When a company takes on investors and becomes incorporated, the company is no longer solely for its founders. The company reports to an advisory board, whose role is to make sure that the company succeeds and allow management to make the necessary changes. The board meets regularly to evaluate the performance of the company and engage in discussions about strategic issues.
During board meetings directors review company reports to evaluate the current state of financials, operations and management. They also discuss new strategies to increase growth. The strategies can include re-examining existing policies, adding new products to portfolios, or expanding to various territories. The board may also decide on the appointment and removal of managers as well as important personnel.

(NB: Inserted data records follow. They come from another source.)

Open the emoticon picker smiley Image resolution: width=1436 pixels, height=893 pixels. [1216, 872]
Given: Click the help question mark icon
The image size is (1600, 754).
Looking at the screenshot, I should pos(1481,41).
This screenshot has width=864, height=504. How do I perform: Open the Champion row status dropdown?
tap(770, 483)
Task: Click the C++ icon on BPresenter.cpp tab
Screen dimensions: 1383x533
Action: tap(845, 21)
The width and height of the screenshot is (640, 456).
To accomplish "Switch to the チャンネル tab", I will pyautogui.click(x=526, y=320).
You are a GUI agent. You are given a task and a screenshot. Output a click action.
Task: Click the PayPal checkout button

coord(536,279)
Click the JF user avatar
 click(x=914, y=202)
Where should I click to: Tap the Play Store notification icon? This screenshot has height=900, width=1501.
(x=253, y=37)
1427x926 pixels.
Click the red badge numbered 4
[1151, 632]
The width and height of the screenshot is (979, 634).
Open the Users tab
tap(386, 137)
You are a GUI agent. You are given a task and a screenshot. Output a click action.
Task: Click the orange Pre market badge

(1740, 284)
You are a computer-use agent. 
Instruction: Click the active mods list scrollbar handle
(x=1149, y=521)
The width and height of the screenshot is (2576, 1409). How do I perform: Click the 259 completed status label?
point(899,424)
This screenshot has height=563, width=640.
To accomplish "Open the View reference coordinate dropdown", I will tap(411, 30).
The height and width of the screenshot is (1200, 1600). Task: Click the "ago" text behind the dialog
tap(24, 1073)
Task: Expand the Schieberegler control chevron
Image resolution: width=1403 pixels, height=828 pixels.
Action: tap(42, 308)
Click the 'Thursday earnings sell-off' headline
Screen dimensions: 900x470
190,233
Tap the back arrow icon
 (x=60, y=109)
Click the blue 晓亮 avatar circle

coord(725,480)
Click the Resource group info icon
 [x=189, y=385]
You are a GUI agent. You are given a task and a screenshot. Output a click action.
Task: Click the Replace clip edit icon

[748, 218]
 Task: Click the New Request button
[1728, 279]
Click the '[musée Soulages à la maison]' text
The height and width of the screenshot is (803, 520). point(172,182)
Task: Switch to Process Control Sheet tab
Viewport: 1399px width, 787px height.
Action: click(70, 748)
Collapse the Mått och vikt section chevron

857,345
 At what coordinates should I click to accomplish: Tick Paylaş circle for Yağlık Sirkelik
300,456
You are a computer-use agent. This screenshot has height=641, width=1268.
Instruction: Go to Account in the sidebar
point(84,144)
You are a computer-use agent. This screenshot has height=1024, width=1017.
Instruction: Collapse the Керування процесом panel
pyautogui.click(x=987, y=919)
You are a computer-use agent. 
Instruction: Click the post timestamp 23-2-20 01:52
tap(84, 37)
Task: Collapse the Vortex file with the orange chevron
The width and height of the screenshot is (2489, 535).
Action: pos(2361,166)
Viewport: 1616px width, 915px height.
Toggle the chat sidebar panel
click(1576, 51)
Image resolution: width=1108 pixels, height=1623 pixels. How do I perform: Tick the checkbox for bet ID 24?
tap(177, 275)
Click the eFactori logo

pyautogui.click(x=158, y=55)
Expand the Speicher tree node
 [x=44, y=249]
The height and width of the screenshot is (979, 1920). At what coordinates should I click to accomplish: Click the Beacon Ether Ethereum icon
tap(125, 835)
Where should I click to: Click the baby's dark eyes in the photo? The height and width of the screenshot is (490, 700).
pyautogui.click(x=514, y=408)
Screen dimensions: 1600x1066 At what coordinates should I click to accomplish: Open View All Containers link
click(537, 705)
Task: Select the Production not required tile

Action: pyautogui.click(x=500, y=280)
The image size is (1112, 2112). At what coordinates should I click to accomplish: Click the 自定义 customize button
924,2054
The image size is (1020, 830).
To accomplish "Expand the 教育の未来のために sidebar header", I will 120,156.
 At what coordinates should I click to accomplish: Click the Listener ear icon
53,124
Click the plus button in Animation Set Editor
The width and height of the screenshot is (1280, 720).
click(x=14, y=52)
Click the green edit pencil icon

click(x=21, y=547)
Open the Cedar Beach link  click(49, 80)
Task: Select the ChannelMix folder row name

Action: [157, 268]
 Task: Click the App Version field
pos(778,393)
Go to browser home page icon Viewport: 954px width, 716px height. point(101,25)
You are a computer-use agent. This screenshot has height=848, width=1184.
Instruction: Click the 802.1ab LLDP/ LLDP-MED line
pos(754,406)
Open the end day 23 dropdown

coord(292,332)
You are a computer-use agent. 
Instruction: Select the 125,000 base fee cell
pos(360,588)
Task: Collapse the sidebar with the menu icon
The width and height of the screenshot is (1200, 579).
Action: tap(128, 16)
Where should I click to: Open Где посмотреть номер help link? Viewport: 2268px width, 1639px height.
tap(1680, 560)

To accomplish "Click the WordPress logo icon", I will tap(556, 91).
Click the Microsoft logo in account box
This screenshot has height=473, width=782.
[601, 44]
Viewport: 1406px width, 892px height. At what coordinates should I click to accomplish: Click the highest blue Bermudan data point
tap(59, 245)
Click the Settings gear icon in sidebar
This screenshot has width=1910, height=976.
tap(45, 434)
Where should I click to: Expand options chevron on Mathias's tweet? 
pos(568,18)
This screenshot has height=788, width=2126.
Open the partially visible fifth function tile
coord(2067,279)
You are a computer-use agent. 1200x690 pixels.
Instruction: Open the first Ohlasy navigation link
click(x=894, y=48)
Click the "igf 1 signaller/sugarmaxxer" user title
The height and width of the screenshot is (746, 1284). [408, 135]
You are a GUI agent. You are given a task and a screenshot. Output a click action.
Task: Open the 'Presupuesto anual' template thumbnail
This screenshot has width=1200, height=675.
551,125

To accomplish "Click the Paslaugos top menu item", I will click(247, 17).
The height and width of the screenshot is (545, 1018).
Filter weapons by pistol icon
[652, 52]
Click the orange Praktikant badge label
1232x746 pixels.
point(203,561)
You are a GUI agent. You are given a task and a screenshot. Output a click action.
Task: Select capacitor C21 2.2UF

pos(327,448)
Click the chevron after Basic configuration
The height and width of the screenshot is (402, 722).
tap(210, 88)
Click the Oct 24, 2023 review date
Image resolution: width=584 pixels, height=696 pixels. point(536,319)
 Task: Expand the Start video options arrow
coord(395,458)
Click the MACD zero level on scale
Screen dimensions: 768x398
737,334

Directors of the board should review the material prior to the meeting to ensure efficient discussions. This allows them to concentrate their attention on the meeting. During the meeting, it’s essential to limit discussions on reports to brief summaries and allow time to discuss strategic issues. Longer reports should be used as background material or in appendices of the meeting notes.
The board should also spend considerable time discussing agenda items, and reading and approving the minutes of previous meetings. The board should also look at any legal or compliance requirements that could apply to the meeting. This includes maintaining an attendance record, logging the resolutions and ensuring all documents discussed at the meeting are properly recorded and stored. Following these procedures allows transparency as well as accountability and integrity of the decision-making process of the company.